# Villafane pumpkin hands



## DarkLore (Jan 25, 2009)

Does anyone have a link or information on how Villafane does hands for his pumpkin sculps? I am not interested in other techniques....only this one. Are they clay?


----------



## RoxyBlue (Oct 6, 2008)

There is a Villafane Studios fan page on Facebook. You might be able to pose the question there if you're a member.
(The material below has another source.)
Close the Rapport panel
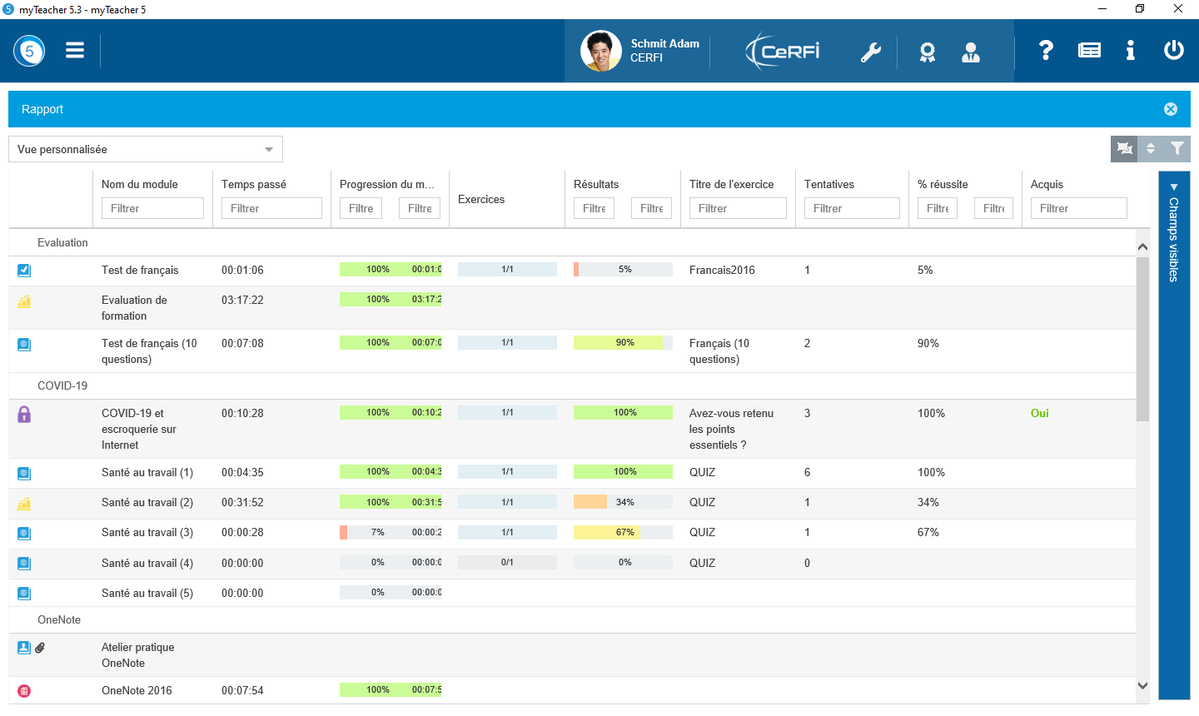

https://www.facebook.com/VillafaneStudios


----------



## fontgeek (Jul 24, 2006)

He calls them "Vine Arms".
They are made of foam with a posable armature. He just started offering them for sale this fall.
From what I saw on his video on YouTube 



, they appear to use the same kind of setup posable skele's use but have a sculpted, soft foam covering.


----------



## RoxyBlue (Oct 6, 2008)

Those are what I would call "way cool"


----------



## fontgeek (Jul 24, 2006)

I might use those on a JOL that's either inside a window, or well out of reach of the public. I can see those getting swiped in the first twenty or thirty minutes.
I would guess the detail coloring is airbrushed on with the basic tan coloring being in the latex foam itself. once you have the basic hands and arms sculpted, then it's just a matter of making reusable molds. Using a heavy duty copper wire to make up the "bones" of the hands and the arms, you could wrap the bundles in wire then have them held centered in the mold while you pour the latex foam around them. The foam would need to be very elastic and flexible to do the posing and shaping Ray does in the video.
You could use long "bone" beads for every section of the fingers you don't want to bend, leaving gaps where you want the joints to be.
It's hard to tell from his video whether all of the "Bones" in the fingers are actually flexible or not.


----------



## fontgeek (Jul 24, 2006)

His website says those arms will be in mass production by next year, and available at many retailers.
I wonder if he'll offer them in different sizes...


----------



## fontgeek (Jul 24, 2006)

They auctioned off the last pairs of preproduction hands they had, selling at $44USD a pair.


----------



## [email protected] (Aug 25, 2012)

Wow, those are excellent! I made my first pair of homemade skeleton hands this year, following the concepts shown in forum tutorials, and was happy to discover how simple it was. These vine arms would work the same way, except for the vine-like finishing. I'm planning to find out!


----------



## R. Lamb (Oct 11, 2011)

Might have to make or buy some of those for myself. Those are WAY cool!


----------



## MommaMoose (May 15, 2010)

Sooo cannot wait for those to go into production!


----------